# start of Exercise inputs
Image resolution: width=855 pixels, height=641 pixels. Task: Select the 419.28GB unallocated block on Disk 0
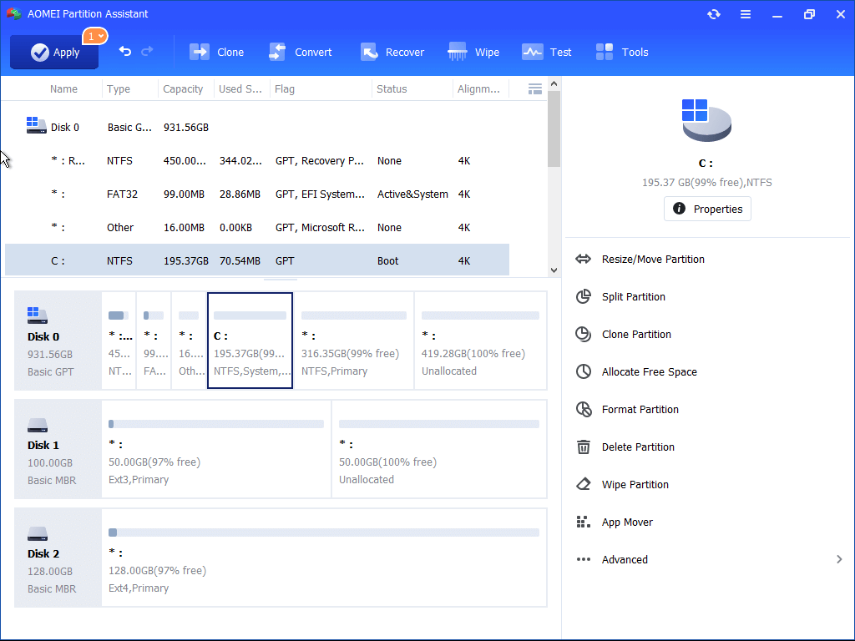coord(480,341)
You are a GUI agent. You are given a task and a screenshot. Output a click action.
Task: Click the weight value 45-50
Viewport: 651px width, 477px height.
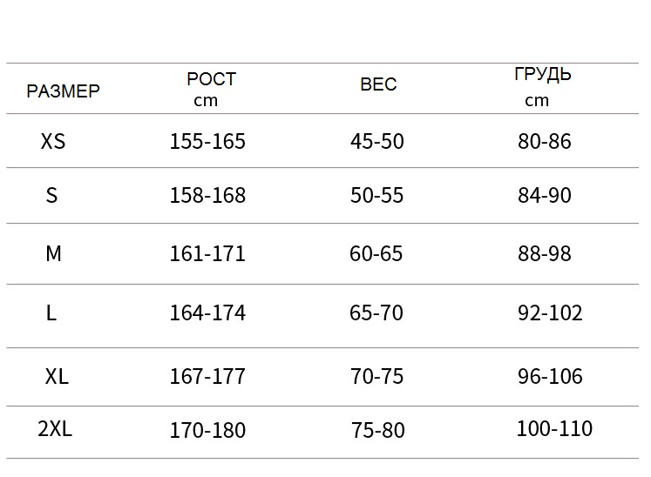point(377,141)
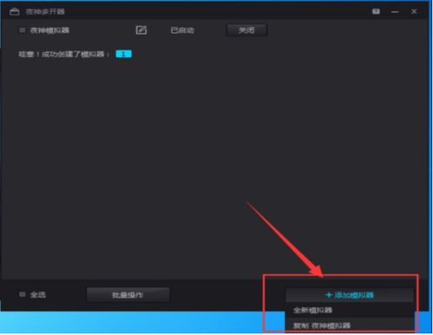The width and height of the screenshot is (433, 335).
Task: Click the 夜神多开器 title text
Action: pos(45,12)
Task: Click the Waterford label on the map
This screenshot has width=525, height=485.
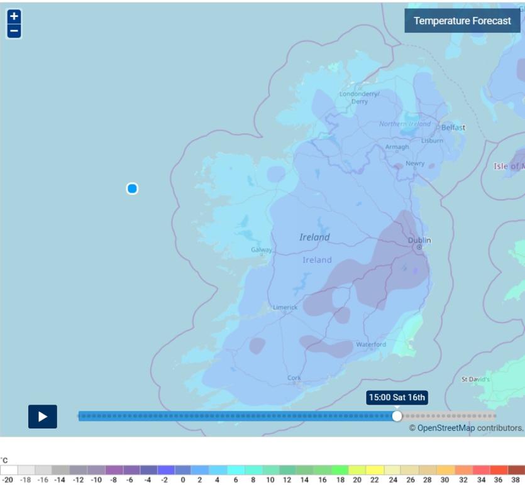Action: pos(371,344)
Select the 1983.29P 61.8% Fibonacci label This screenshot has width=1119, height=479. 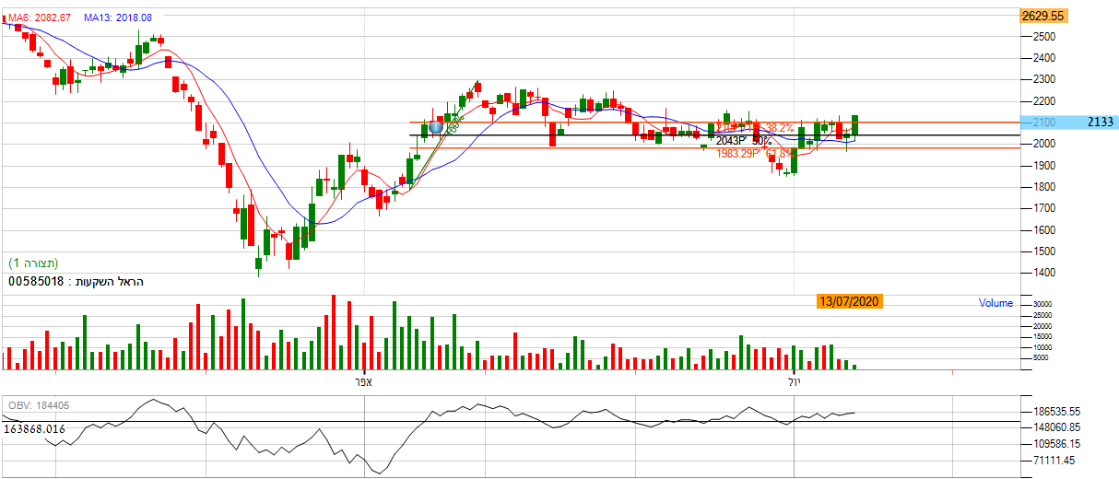point(754,153)
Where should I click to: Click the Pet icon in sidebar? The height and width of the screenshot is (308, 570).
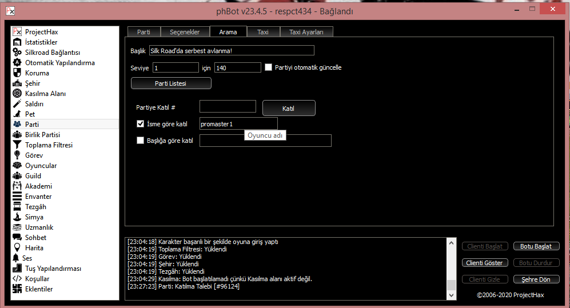click(17, 114)
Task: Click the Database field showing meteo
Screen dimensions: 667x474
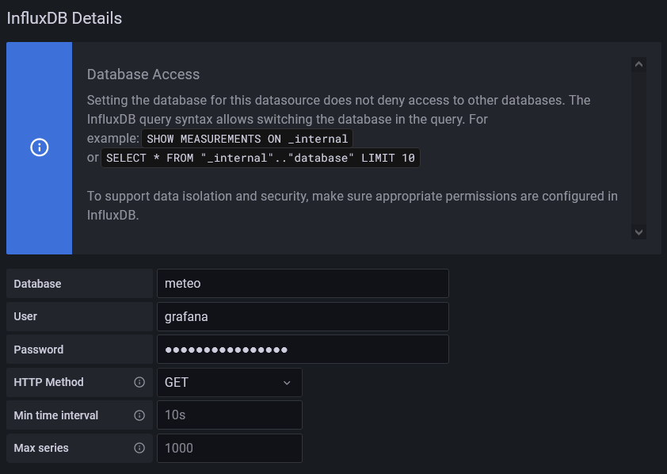Action: [303, 283]
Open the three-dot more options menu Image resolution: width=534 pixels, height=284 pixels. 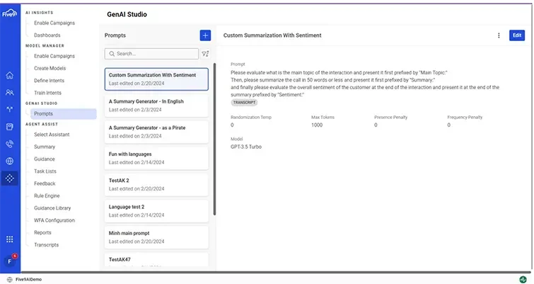point(499,35)
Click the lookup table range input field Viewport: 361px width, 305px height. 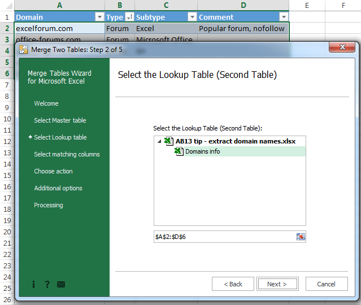pos(223,237)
# end of Exercise inputs
» Problem description:
Copy the lines above word for word, from the very first one down through the line that contains "coord(480,341)", with both ends included. Omit the pictures.

» The completed task:
Image resolution: width=855 pixels, height=641 pixels. Task: Select the 419.28GB unallocated block on Disk 0
coord(480,341)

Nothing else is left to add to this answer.